Merriam-Webster definition “passage from one state, stage, subject, or place to another: change”
Why do we coach transition (change)? Transition at times is difficult. There are many reasons for it being difficult. Doing new things or creating new things takes lot of mental energy. With transition comes a lot of new things.
- New visions
- New discovery of your purpose
- New mission
- New social interactions
- New habits
- New perceptions
- New skills
It is more than just learning something new, transition is changing who we are being. At times this is simple and other times more difficult. What does it take to go from learning to play a guitar, to a good guitar player then to becoming a Master? What must change? Who do you have to become? Becoming a person who thrives on learning and practicing the instrument. It is a becoming.

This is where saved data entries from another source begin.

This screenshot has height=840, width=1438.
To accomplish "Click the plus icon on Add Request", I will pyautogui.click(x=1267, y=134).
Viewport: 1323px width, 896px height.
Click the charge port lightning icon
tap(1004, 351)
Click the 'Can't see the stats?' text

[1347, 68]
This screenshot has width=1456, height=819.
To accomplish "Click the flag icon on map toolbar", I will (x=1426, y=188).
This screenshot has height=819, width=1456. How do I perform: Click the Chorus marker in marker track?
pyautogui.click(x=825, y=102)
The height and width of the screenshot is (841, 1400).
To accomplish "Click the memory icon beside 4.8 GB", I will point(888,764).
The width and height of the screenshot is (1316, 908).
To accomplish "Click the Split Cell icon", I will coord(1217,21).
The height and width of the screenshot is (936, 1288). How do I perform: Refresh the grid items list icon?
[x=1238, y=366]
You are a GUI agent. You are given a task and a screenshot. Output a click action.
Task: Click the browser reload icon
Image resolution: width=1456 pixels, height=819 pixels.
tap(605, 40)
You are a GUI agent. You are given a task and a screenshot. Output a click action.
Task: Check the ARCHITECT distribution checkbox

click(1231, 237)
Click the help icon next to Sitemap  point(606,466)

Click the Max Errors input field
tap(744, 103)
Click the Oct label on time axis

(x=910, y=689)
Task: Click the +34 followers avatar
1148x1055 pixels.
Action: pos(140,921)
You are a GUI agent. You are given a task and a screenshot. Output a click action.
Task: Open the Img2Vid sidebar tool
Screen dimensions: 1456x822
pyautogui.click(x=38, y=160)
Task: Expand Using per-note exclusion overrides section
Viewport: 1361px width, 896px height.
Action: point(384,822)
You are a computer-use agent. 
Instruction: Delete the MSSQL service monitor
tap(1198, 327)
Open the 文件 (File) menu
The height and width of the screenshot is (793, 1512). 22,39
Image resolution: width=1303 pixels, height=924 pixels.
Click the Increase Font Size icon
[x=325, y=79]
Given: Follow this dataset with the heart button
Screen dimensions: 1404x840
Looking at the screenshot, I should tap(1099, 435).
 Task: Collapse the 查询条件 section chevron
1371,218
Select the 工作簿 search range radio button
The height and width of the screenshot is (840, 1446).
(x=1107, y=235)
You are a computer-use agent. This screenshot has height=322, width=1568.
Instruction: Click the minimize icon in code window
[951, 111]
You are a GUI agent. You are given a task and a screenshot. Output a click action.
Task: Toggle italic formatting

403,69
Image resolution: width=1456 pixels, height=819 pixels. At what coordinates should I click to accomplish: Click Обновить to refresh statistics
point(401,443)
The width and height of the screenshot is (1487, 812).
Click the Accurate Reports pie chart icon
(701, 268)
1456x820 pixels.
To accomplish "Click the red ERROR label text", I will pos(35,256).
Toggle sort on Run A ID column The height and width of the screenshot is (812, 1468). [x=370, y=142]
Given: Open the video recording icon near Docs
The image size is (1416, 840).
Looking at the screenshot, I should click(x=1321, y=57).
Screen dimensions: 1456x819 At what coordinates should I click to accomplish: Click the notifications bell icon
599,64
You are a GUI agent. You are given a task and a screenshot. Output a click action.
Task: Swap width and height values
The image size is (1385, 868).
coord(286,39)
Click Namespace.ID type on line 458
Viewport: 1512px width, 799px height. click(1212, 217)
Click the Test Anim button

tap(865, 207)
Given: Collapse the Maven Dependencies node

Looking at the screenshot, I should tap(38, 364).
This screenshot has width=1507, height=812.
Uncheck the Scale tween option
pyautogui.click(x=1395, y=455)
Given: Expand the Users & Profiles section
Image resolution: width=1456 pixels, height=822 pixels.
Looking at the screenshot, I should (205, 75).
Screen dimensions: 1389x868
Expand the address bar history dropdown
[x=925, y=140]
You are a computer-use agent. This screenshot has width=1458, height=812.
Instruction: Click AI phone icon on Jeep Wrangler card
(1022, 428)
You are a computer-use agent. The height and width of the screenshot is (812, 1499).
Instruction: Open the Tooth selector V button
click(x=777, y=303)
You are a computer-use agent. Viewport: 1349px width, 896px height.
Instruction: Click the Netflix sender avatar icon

Transition many times meets up with resistance. Change means giving up old habits and creating new ones. A big change is our own perception of ourselves. How do we see ourselves? Seeing ourselves beyond the transition period arriving at a new stage or state; who we are being.
Transition brings many strange feelings along with this change. We confuse fear with excitement. Our feelings can lie to us or confuse us. Feeling fearful about starting a new habit or experience may be just a strong sense of excitement we are unfamiliar with. Knowing your purpose clarifies what your feelings are telling you.
No matter what state of being we are at for long time it starts to become comfortable. When we stretch and grow with transition it is mentally like running with a large rubber band around your waist. The resistance gets stronger as we go, so much so we are drawn back to our state of comfort. The person we are now is comfortable coasting on autopilot. Like learning to drive, we must learn many new skills until it becomes second nature. Things we do on auto pilot are done with unconscious thought. A safe comfortable place to reside or run back to. We become comfortably stuck or even uncomfortably stuck. Reminds me of story of guy walking by a home. Home owner is sitting on porch with his coon hound lying next to him. Every few seconds the coon hound lets out a strong bawl. The passerby cannot stand it he has to ask, “Why is your dog howling like that?” The gentleman on porch says, “He is lying on a nail sticking up.” Passerby asks, “Why won’t he move?” The dog owner says, “Oh it hurts him, but not bad enough to do anything about it.” We become uncomfortably stuck. Returning to that state of comfort means staying who we are. Worse yet it means justifying in our own minds why we are giving up on our visions and purpose of who God created us to be.
We want to transition but are drawn to the old way of being. Transition takes time. Changing from a heavy-set person who eats whatever looks good to a person of healthy weight includes changing who we are. We become the person who genuinely likes and picks healthy foods out of our new desires. It takes time, patience is paramount. Over time with transition, we become that healthy weight person, changing our long-term perception of ourselves. Each attempt at changing a habit is like a practicing shooting basket. Keep practicing. If you fail to develop the habit at first keep practicing. Zig Ziglar used to say, “Anything worth doing is worth doing badly long enough until you become good at it” Each attempt is just a practice to get better.
Transitions like becoming a college student, becoming a teacher, becoming a business owner, becoming a husband or wife, becoming a parent, becoming a retiree, becoming a _______ (you fill in blank) are all transitions. You notice I did not say start college, start business or get married. Transition includes changing who we are being.
Life will deal us involuntary transitions. How we handle them and who we become because of them will reveal the depth of our vision and purpose we are living out.
Are you comfortably stuck or worse yet uncomfortably stuck? What purpose did God create you for?